If none among the Knesset’s 120 members comes forward with backing from 61 fellow lawmakers by midnight Wednesday evening, or if the Knesset moves to dissolve itself, the next election cycle will automatically get underway.
Israel’s electoral system is based on proportional representation, with each party receiving a share of parliamentary seats proportionate to the number of votes cast for them. No party has ever won an outright majority, and most Israeli governments are a patchwork of parties, often at odds on key issues.
Since the previous round of voting, the two largest parties — Netanyahu’s Likud and Gantz’s Blue and White — have been unable to agree on the makeup of a new government and who should lead it. Although Blue and White gained one more parliamentary seat, Netanyahu commands a larger bloc of support from other Knesset factions.
Complicating the situation further is hawkish former defense minister Avigdor Liberman. Head of a right-wing, secular party, Liberman has refused to endorse either party — Blue and White because it would need to rely on support from left-wing and Arab parties to form a government, and Likud because it is aligned with ultra-Orthodox and messianic Jewish factions.

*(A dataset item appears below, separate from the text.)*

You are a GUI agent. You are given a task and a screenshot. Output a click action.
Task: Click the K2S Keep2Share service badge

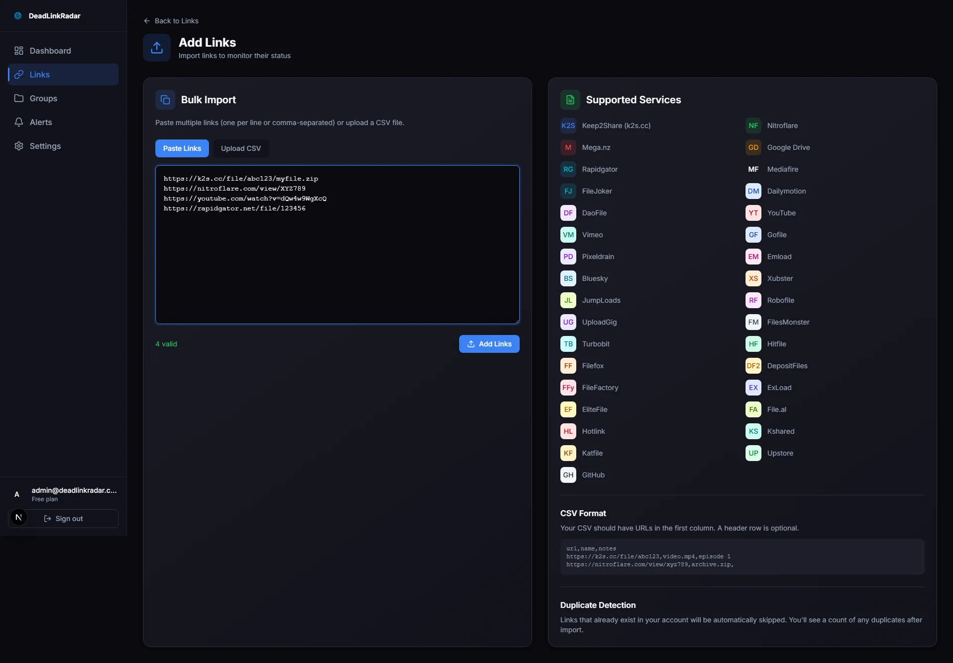coord(568,126)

Added to the mix is the formal criminal indictment issued last month by the attorney general against Netanyahu. Blue and White campaigned on a platform of not joining a government with a leader under indictment.
“I don’t believe a third election can be avoided at this stage,” said Emmanuel Navon, a senior fellow at the Jerusalem-based Kohelet Policy Forum. “Neither Netanyahu nor Blue and White have an interest in joining a government based on conditions laid by the other side.”
Navon also said that there was little chance of Liberman changing his stance at the last minute and joining with either side. “It would go against everything he has stood for up until now,” Navon said.
Polls taken in recent days show that the outcome of a March election would be similar to results from the previous two elections, although several events expected in the coming weeks could affect the result.
If an election does take place then, Netanyahu would face a strong challenge to his leadership from within Likud, for the first time in more than a decade. Already, Gideon Saar, a popular former minister, has made clear that he will run in leadership primaries, saying it’s the only way for the party to stay in power.
Also pending is the question of whether Netanyahu can be given the task of forming a government now that he is facing prosecution. A legal petition filed in the Supreme Court has demanded that the attorney general form an opinion on the matter in the coming weeks.
Finally, on Monday, Blue and White co-leader Yair Lapid, a former finance minister, announced that he would give up his right to helm the alliance and give his full support to Gantz as the leader, a step that analysts believe could boost the party’s appeal.
“We have a role to play, a historic role. We need to free the country, free the country from corruption,” Lapid said. “Free the country from blackmail, free the country from extremism, free the country from Netanyahu.”